____ EXCERPTED RECORDS

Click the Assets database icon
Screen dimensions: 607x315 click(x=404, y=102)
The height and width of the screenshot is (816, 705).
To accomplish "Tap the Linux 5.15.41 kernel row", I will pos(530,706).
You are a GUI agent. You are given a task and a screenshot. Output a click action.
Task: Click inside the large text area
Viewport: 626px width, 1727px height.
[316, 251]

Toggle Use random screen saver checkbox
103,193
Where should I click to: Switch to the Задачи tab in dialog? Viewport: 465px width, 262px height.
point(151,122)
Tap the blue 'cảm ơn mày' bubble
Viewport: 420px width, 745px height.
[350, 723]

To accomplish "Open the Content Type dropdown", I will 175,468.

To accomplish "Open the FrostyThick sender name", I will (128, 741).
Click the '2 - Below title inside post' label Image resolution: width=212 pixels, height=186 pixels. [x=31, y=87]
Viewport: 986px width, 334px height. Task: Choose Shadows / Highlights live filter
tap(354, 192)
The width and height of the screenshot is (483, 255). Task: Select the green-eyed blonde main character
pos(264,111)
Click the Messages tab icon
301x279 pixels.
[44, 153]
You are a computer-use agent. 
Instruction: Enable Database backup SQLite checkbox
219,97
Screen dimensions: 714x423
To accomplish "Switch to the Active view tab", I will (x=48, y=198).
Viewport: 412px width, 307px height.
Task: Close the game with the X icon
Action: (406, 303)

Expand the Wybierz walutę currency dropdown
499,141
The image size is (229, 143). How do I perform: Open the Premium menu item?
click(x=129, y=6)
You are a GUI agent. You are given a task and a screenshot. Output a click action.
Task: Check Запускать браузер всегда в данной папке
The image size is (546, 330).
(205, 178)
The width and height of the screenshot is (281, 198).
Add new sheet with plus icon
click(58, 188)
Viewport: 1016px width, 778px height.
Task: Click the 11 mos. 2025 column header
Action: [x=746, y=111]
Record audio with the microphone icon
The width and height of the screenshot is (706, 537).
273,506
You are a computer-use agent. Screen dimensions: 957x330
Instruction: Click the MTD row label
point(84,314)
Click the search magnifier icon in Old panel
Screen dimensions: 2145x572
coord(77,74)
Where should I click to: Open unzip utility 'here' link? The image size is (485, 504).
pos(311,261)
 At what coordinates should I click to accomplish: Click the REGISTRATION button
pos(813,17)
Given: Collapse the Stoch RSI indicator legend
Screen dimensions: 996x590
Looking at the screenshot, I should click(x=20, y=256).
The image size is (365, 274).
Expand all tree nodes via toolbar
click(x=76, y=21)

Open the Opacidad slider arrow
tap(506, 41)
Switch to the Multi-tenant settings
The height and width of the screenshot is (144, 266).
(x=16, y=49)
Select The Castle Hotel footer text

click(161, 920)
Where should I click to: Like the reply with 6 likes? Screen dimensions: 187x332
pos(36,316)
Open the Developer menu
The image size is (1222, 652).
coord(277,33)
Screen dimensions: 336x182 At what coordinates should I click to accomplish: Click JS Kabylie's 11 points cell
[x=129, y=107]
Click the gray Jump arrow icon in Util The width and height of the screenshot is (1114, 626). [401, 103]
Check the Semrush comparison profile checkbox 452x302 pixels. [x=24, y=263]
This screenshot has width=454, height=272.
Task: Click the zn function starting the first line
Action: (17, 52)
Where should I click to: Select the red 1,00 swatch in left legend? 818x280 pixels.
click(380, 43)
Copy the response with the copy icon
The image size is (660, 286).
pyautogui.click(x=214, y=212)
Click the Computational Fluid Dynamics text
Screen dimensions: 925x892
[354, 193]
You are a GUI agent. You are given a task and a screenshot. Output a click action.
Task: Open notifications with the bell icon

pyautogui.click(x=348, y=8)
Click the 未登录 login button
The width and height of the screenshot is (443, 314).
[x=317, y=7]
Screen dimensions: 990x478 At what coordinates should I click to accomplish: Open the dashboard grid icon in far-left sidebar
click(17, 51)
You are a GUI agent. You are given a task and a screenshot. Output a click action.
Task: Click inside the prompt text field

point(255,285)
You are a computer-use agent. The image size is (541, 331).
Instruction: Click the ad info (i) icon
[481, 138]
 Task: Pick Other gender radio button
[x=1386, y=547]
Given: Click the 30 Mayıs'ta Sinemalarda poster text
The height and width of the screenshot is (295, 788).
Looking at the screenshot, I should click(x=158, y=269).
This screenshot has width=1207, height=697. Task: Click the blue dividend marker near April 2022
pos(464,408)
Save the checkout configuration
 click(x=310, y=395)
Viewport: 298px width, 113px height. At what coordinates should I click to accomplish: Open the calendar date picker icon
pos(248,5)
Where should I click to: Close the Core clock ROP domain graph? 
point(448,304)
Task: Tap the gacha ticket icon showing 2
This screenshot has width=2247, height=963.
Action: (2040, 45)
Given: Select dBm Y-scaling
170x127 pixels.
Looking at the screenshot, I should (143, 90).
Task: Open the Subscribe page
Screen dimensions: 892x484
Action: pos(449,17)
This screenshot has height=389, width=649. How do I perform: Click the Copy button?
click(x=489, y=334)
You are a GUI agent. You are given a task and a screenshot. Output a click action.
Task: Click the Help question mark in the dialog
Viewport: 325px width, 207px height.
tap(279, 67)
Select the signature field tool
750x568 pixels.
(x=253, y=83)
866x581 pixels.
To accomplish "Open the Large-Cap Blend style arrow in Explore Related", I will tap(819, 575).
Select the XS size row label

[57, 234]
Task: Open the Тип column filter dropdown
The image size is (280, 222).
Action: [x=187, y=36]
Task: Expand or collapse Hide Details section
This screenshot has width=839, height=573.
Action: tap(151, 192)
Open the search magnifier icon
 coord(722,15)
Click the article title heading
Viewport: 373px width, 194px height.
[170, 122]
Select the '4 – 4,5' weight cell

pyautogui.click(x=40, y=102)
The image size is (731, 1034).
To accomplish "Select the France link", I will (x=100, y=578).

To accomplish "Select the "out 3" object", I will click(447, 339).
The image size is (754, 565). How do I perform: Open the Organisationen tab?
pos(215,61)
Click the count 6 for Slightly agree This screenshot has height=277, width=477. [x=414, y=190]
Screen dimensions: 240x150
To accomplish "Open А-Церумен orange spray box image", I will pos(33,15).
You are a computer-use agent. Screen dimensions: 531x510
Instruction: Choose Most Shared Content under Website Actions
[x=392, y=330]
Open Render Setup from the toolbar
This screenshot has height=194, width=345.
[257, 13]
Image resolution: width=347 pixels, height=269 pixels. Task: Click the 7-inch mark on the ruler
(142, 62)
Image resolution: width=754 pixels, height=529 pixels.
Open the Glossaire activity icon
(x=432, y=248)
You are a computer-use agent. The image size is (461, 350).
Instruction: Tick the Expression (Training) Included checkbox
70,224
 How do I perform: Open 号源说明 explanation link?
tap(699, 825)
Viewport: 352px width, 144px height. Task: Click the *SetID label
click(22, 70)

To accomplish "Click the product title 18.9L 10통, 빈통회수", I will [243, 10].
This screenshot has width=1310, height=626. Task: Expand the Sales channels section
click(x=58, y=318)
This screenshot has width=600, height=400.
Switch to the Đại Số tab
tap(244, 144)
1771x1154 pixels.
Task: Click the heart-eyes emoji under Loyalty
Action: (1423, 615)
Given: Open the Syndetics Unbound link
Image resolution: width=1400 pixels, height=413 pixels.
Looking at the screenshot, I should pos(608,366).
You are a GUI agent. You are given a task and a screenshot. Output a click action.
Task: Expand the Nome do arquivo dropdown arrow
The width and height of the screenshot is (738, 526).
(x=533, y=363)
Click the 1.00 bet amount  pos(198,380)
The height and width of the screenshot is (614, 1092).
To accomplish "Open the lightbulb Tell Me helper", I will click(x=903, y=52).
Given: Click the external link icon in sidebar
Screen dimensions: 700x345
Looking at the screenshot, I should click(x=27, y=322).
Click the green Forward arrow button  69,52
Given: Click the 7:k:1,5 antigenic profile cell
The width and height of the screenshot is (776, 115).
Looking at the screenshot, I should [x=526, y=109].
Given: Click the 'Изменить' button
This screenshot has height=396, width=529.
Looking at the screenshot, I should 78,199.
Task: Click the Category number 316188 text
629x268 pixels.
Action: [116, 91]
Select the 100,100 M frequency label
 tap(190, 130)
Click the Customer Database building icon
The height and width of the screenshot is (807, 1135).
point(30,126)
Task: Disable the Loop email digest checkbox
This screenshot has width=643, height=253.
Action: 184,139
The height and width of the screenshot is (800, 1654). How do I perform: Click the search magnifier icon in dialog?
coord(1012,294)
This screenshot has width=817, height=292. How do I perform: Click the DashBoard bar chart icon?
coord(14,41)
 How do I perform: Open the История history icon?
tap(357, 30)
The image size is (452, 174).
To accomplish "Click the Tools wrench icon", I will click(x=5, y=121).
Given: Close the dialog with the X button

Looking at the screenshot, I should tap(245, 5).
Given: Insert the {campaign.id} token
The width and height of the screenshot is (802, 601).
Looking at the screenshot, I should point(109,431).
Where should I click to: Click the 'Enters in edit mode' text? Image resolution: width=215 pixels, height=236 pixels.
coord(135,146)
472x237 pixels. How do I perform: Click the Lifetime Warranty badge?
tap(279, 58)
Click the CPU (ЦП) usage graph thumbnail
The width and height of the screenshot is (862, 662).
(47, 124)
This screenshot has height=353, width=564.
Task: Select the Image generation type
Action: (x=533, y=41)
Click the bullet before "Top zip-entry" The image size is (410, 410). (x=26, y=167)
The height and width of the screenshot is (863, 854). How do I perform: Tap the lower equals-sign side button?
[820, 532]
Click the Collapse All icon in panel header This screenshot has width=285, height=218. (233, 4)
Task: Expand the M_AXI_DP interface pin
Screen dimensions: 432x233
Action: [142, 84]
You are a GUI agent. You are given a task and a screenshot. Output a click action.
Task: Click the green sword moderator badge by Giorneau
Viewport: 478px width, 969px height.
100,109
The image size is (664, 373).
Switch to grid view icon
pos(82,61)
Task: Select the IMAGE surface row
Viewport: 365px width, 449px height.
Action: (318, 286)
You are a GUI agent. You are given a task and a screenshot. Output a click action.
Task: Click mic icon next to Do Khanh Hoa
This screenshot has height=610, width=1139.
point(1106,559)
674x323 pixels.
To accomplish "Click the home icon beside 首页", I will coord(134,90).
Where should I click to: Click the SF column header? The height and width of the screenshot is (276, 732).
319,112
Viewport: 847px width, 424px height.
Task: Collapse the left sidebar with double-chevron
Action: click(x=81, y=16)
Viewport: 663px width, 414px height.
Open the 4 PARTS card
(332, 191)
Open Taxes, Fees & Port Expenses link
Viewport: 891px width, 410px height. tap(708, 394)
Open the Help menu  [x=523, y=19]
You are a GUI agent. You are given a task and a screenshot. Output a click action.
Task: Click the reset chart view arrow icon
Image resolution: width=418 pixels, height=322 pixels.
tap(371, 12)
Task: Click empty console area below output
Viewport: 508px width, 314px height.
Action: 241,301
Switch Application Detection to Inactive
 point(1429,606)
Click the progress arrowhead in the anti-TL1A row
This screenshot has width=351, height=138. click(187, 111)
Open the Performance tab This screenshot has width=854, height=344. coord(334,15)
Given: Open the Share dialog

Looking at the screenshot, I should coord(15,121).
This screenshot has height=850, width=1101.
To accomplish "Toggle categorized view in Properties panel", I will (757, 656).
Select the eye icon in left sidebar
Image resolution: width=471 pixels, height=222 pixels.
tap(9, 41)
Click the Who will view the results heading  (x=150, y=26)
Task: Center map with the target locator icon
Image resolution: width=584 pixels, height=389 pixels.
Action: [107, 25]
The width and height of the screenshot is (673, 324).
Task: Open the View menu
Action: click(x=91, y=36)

________

### DIRECTIONS FOR THIS TASK
From the records above, show each line that contains the word "title".

### OUTPUT BELOW
Click the '2 - Below title inside post' label Image resolution: width=212 pixels, height=186 pixels. [x=31, y=87]
Click the article title heading
To accomplish "Click the product title 18.9L 10통, 빈통회수", I will [243, 10].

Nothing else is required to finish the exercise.